Stored data
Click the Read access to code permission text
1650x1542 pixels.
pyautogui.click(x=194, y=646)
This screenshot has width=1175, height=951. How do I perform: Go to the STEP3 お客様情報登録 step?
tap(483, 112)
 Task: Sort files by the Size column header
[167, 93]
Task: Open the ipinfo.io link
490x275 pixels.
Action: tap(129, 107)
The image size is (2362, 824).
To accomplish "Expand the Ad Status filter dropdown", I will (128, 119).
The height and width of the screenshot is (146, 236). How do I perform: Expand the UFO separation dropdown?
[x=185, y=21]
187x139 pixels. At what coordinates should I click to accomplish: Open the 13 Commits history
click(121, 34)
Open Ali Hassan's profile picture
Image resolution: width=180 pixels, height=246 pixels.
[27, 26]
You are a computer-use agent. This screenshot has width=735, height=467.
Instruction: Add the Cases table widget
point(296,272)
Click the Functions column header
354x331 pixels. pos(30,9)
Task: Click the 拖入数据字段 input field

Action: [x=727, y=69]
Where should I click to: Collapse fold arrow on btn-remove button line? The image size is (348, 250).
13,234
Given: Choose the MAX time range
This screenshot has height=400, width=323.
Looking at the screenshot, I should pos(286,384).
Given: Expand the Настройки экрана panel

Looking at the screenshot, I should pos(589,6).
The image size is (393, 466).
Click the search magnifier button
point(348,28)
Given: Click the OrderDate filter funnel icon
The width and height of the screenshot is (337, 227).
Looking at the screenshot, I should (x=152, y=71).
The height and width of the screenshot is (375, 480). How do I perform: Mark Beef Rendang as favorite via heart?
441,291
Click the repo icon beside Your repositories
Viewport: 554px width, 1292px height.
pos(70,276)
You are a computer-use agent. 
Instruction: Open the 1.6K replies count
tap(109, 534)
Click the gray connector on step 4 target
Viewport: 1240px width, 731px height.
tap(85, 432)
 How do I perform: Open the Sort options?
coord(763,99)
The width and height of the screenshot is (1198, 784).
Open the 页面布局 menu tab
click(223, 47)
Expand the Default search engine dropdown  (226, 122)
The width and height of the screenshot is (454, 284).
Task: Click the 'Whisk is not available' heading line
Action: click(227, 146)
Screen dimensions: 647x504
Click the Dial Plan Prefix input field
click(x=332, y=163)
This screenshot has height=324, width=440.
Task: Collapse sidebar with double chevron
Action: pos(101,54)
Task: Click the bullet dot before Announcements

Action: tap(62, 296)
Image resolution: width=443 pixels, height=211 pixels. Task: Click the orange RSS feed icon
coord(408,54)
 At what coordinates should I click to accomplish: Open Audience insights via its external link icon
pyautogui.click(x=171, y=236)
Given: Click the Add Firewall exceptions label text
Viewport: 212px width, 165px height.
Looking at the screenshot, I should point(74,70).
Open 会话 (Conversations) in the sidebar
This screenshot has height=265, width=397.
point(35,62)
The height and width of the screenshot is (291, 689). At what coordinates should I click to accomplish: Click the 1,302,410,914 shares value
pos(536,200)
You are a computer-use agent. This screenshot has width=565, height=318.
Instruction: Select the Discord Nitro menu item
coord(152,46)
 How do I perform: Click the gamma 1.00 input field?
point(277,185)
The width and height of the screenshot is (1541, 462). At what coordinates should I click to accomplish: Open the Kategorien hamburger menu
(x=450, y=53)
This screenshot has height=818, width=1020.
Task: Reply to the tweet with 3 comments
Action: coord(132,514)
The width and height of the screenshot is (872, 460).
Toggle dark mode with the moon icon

:: Exercise directions ::
Show the lines of the entries that include the string "filter", copying each in full.

:: Task answer ::
To accomplish "Expand the Ad Status filter dropdown", I will (128, 119).
Given: Click the OrderDate filter funnel icon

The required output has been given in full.